Dopo cinque anni un automobilista
di Asiago (Vicenza) è stato assolto dall’accusa di guida in
stato di ebbrezza perché l’alcoltest, a cui era stato sottoposto
dopo lo scontro, non avrebbe dato un risultato certo poiché
usato a una temperatura sotto lo zero. La sentenza è stata
pronunciata dal giudice del capoluogo berico, Ivana Taschin, a
cinque anni dalla vicenda.
L’imputato, Michele Pesavento, 26 anni, di Asiago, il 24
febbraio del 2019 aveva perso il controllo della vettura andando
a sbattere contro una casetta di smistamento del gas metano. Le
forze dell’ordine lo avevano sottoposto all’alcoltest, che aveva
dato esito positivo con un tasso di 1,37. Gli era stata quindi
ritirata la patente ed era stato denunciato.
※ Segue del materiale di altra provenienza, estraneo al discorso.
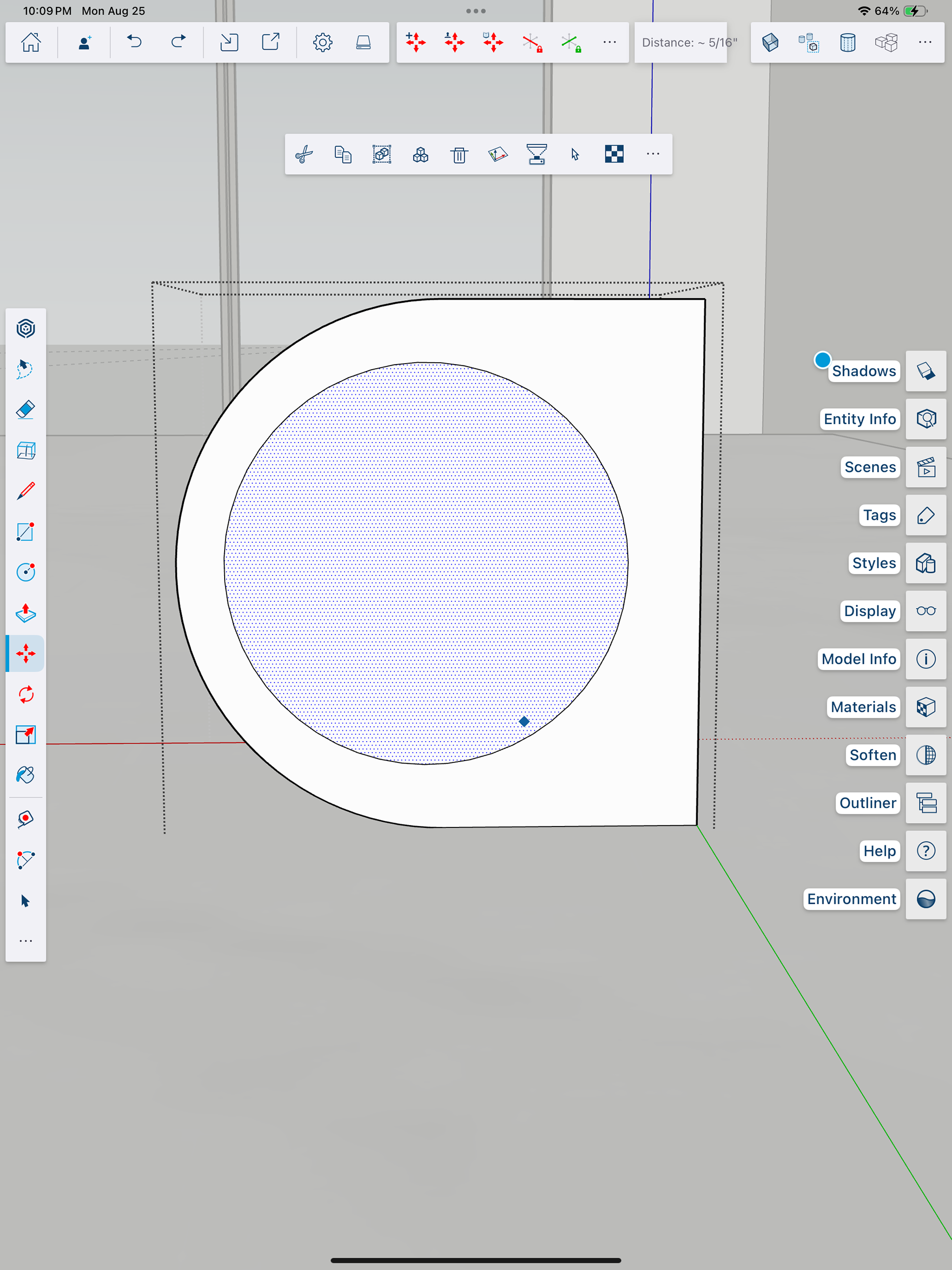Select the Push/Pull tool
The height and width of the screenshot is (1270, 952).
coord(26,613)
Il giovane si era opposto al decreto penale di condanna del
pm. In aula, la difesa ha sottolineato che quella notte, dopo le
3.00, la temperatura era di 6,9 gradi sotto zero; l’etilometro è
affidabile se risulta utilizzato fra zero e 40 gradi, e al di
fuori potrebbe fornire risultati non sicuri. Le forze
dell’ordine, in questo caso, dovrebbero accompagnare i
sospettati in caserma o in ospedale, luoghi in cui la
temperatura sia sopra lo zero. Il giudice, ritenendo “non
provata con certezza la guida in stato di ebbrezza
dell’imputato” lo ha così prosciolto.